Le paramilitarisme n’est pas un phénomène nouveau dans la région. Il a été mis en œuvre dans des pays comme la Colombie ou des républiques d’Amérique centrale. Il se peut que l’élément le plus brutal et sinistre dans le cas d’Haïti soit que ce modèle d’insécurité planifiée, de gouvernance bestiale par le biais du paramilitarisme, ait été mis en place de façon beaucoup plus rapide.

Actuellement, quelle est la situation de l’opposition et des mouvements sociaux en Haïti ? Bien que le mécontentement et la mobilisation soient considérables, il semble qu’il manque une coordination qui permettrait de rassembler les forces.

L’opposition populaire et les mouvements sociaux sont généralement totalement absents des analyses délivrées par les médias hégémoniques lorsqu’ils relatent ce qui se passe dans le pays. Il existe un pacte tacite pour rendre invisibles les capacités politiques, associatives et mobilisatrices du peuple haïtien, afin d’en déduire, de façon plus ou moins linéaire et évidente, que la solution aux problèmes du pays pourrait venir de quelque intervention étrangère, soit militaire soit via des ONG ou des organisations internationales.

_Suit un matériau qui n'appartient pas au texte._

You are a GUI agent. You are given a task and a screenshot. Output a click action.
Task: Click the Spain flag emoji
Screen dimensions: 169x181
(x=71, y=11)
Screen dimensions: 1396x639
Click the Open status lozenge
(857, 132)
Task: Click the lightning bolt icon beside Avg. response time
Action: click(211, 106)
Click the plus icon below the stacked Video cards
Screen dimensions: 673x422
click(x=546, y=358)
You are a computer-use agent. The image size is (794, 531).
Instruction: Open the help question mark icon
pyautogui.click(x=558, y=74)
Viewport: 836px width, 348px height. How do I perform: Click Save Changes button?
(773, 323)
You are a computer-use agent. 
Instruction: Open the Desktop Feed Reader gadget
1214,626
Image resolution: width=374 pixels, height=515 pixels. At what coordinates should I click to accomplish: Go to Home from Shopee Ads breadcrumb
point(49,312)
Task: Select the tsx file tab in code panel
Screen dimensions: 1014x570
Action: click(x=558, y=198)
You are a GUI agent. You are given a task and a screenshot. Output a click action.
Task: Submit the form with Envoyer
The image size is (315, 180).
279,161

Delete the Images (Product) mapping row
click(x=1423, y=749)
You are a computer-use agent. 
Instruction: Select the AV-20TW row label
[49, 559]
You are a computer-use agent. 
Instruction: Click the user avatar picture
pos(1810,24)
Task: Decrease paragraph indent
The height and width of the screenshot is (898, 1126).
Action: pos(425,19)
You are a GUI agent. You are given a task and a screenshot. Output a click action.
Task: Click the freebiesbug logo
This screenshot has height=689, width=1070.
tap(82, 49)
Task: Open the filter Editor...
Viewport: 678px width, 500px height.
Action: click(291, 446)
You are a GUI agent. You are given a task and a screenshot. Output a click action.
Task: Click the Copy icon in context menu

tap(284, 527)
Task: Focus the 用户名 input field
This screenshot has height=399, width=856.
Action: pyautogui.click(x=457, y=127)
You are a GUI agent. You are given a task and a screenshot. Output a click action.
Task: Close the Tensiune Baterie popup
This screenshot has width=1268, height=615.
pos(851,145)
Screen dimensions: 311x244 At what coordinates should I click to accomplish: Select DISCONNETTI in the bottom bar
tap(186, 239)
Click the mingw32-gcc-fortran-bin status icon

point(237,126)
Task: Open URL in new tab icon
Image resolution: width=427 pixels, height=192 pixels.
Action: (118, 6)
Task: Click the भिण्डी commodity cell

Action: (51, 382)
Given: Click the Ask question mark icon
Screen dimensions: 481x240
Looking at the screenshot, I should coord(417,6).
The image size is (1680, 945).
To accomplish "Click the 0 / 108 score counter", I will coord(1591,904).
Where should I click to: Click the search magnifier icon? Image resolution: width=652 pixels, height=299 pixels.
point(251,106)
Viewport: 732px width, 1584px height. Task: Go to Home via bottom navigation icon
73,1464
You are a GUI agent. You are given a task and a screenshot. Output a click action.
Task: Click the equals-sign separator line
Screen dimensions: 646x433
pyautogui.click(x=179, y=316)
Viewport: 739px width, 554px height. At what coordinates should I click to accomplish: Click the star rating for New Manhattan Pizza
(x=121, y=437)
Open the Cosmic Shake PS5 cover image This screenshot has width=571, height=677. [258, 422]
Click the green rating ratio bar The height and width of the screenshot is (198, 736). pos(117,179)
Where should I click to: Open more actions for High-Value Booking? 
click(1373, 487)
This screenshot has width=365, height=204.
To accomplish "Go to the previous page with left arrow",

En Haïti, le mouvement social, évidemment, a été durement affecté par le paramilitarisme. Ce mouvement social avait repris des forces après la très longue occupation du pays par les troupes des Nations Unies ; un processus de recomposition sociale était en cours, un élan de remobilisation populaire et, surtout, un processus de construction d’une union entre les différentes organisations politiques, sociales, des secteurs religieux et même des entrepreneurs. Ainsi s’est créé le dénommé Forum Patriotique de Papaye qui, par la suite, a élargi son assise.

On a vu la création du dénommé Accord de Montana, auquel ont adhéré plus de 300 organisations haïtiennes qui couvrent un très large spectre. Leur revendication est la mise en place d’un gouvernement de transition capable de faire face aux défis les plus urgents et de procéder également à une réforme politique qui conduise, par exemple, à la tenue d’élections honnêtes et transparentes. Ces secteurs organisés continuent de travailler, et il est très clair que la population haïtienne cherche une solution souveraine à cette crise, solution qui exclut l’odieuse médiation des acteurs internationaux.